The EPP (of which the four Fine Gael MEPs are staunch members) are totally behind TTIP, including the ISDS clause. The S&D (Socialists & Democrats) group however is split, and with good reason. They are asking the question that we in the GUE/NGL group have been asking since day one – why is there any such ISDS clause needed in a Trade deal between the EU and USA?

TTIP, by the way, is the proposed Transatlantic Trade and Investment Partnership – it’s about a lot more than trade and the only ‘partnership’ involved is between the corporate giants, but that’s another matter…

In a nutshell, what ISDS in TTIP would do is this; it would introduce a new layer of law above and beyond all existing law in either the EU or the USA, including the Supreme Court in every country, even the European Court of Justice itself and the US Supreme Court.

Staffed by corporate lawyers, it would apply only to multinationals, could not be availed of by local businesses or investors.

But here’s what I find most interesting:
• The EU and the USA claim to have the most advanced legal systems in the world, even in the history of the world;
• ALL the multinationals and likely investors who are currently in either or both jurisdictions are investing and operating under those systems;
• There is absolutely no proof offered anywhere that having an ISDS clause in TTIP will increase investment (Brazil has no such clause in its trade agreements and there is no shortage of foreign investment there).

So why then do we need ISDS? Wherever it currently exists it is used almost exclusively by the investors/corporates to sue nation/states and boy, do they take advantage of it! What kind of mind-set then would an investor need if he/she says – ‘I’m not going to invest in either the EU or the USA unless I have an ISDS clause’?

In April 2013 the London School of Economics produced a report titled ‘Costs and Benefits of an EU-USA Investment Protection Treaty’ on this proposed ISDS TTIP clause for the Department for Business Innovation and Skills in the UK.

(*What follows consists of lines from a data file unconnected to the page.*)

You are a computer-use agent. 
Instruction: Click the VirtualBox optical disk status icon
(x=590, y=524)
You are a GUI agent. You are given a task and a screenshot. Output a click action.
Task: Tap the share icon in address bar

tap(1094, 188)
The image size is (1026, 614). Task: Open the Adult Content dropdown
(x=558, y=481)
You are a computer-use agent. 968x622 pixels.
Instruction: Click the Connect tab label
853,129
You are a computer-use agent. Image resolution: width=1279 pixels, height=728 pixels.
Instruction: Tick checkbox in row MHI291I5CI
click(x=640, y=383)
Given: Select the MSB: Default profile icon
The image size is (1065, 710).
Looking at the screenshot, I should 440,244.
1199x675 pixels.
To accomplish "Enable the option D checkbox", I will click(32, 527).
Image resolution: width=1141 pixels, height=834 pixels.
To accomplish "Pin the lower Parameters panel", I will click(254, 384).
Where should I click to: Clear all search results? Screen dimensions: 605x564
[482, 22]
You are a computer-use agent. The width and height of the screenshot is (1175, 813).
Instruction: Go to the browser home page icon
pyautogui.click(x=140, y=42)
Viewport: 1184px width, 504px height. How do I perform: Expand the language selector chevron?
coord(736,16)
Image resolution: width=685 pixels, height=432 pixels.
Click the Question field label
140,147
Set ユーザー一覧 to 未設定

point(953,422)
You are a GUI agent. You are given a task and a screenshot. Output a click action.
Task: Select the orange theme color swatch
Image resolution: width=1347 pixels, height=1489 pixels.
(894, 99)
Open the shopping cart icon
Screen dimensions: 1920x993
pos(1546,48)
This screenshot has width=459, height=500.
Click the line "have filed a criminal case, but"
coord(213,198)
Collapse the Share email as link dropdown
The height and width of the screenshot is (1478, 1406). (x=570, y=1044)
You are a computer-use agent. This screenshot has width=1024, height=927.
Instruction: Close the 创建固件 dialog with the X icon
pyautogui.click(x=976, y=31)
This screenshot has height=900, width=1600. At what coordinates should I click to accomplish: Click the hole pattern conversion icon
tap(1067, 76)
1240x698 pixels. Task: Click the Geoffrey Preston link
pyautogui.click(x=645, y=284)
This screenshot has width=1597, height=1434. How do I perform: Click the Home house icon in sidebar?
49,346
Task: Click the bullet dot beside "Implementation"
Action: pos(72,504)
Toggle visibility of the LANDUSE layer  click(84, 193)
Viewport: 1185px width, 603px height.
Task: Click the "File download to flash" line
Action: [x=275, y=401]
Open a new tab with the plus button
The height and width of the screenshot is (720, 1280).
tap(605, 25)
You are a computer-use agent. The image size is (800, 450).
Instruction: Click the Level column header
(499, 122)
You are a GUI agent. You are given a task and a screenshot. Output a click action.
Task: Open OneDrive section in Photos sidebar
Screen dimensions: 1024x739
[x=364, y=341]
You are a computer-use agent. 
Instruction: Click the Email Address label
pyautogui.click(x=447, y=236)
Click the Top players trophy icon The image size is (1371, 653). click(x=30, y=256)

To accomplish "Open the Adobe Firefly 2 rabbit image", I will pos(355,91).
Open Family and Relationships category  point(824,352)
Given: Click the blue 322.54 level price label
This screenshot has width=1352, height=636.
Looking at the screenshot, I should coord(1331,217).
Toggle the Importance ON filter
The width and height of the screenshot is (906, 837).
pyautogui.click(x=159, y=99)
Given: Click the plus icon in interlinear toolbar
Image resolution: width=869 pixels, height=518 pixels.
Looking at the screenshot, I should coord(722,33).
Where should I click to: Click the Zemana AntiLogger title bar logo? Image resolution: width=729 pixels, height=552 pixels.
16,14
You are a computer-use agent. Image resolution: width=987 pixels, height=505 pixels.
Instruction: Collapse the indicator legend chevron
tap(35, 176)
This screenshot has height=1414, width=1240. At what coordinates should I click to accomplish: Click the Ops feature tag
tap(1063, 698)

In their conclusions they noted the following:

(1) There is little reason to think that an EU-US investment chapter will provide the UK with significant economic benefits.
(2) There is little reason to think that an EU-US investment chapter will provide the UK with significant political benefits.
(3) There is some reason to expect an EU-US investment chapter will impose meaningful economic costs on the UK.
(4) There is some reason to expect an EU-US investment chapter to impose meaningful political costs on the UK.
In sum, an EU-US investment chapter is likely to provide the UK with few or no benefits. On the other hand, with more than a quarter of a trillion dollars in US FDI stock, the UK exposes itself to a significant measure of costs.

Given all the above, given that forewarned is forearmed, you would expect that those who are charged with protecting the public interest in these negotiations – the various national governments especially – would be telling those kinds of ‘investors’ where to go, rejecting any such ISDS clause.

You would be wrong.

The following is taken from a leaked letter to Trade Commissioner Cecilia Malmstrom dated Oct 21st 2014:

‘The Council mandate is clear in its inclusion of investor protection mechanisms in the TTIP negotiations; we need to work together on how best to do so.
We are confident that you can achieve that goal and also secure our objectives across the whole of the mandate the Council has provided.’

Richard Bruton, Ireland’s Minister for Jobs, Enterprise & Innovation, was one of 14 signatories of that letter. Turkeys voting for Christmas comes to mind but then you wonder – whose interests are they REALLY protecting???

Know this, and know it beyond any doubt – where either trade or investment is concerned there is no reason, absolutely no reason, why we should have yet another layer of legislation above and beyond any legislation that currently exists in either the EU or the USA. Whatever people may think of TTIP (and I have my own opinion, on this current deal especially), we – the people – do NOT need an ISDS clause in any way, shape or form. Neither does any genuine investor.